Any good movie leaves you with more questions than answers. Some movies even have you asking what the question is. Netflix’s The Social Dilemma is one of them. The movie suggests that social networking services (SNS), like Twitter, Facebook and they included YouTube has brought us from the Information Age to the Misinformation Age. It suggests that it directly contributes to many other global shifts in the way humanity now operates, but misinformation was its focal point. Misinformation is the point that I would like to focus on because it directly hampers learning in my classroom. Well, it affects everyone of course, but it interferes with, or at least throws unnecessary distractions into the learning process.

The Social Dilemma provides details about how Facebook, as just one of many examples, manipulates our way of thinking and making decisions.
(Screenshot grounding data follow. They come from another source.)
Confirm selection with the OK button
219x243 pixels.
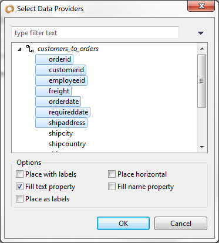(x=123, y=223)
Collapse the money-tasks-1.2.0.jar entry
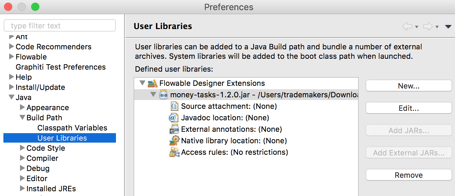This screenshot has height=196, width=455. pos(153,95)
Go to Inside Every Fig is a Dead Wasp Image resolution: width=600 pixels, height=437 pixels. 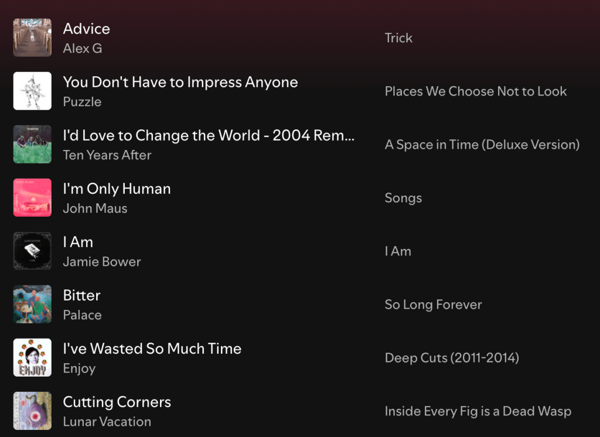click(478, 411)
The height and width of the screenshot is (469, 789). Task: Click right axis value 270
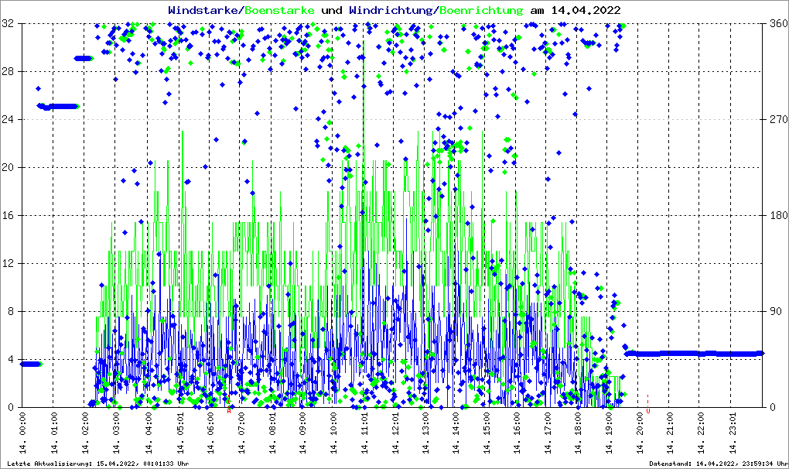(777, 120)
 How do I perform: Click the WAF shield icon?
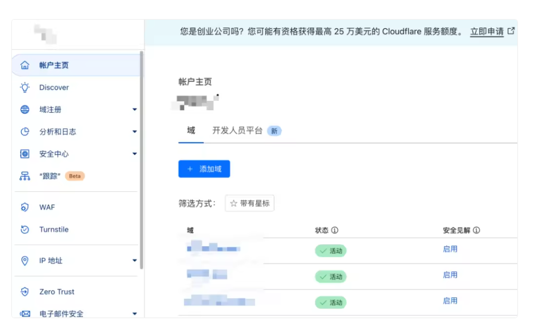tap(24, 207)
We are the product being sold to advertisers who manipulate what we see and read to influence our purchasing habits and get us to click the “purchase” button, or at least one more bait click. Advertisers pay billions for the ability to manipulate our purchasing habits. Lobbyist and other political groups find it a bargain to sway our beliefs and values in their favour. This is why consumers pay nothing for these apps and are just users. BTW, the movie mentions that only the drug and software industries refer to their clients as “users”, which reflects on the addictiveness of the products.

The movie provides some superficial solutions, some Band-Aid fixes, such as deleting your SNS accounts, pull information rather than have it pushed out. But, what if, like many apps, users could stop the advertising by paying for the app straight out, or as a subscription. How much would that cost I could not imagine, probably tens of thousands of dollars per user to remain competitive with what advertisers pay SNS services for ability to manipulate our next move.
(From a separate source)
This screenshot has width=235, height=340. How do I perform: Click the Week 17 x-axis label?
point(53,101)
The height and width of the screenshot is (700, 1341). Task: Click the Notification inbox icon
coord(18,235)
If we remove this financial aspect however, and focus on the ethical issues raised in the movie then content we receive might only be content we request. It might be content that is not being manipulated by AI algorithms to sway our own best interests, content that is purely by a pull request. We would not be manipulated by (as much) misinformation, nor would we be inundated by distracting click bait. Would the addiction factor decrease? I would say yes, but this is of course all speculation.

Offering an SNS subscriber service is a potential solution. But how much would we pay to regain our online freedom and be able to think our own thoughts and not the thoughts of the last unique newsfeed that was pushed out to each individual? If we want an informed society that is not being led by misinformation, then a dramatic change needs to be done and this might be one potential solution, if it were financial viable.

But a shift this large will take a while, so in the meantime just turn off all your disruptive notifications and get some peace.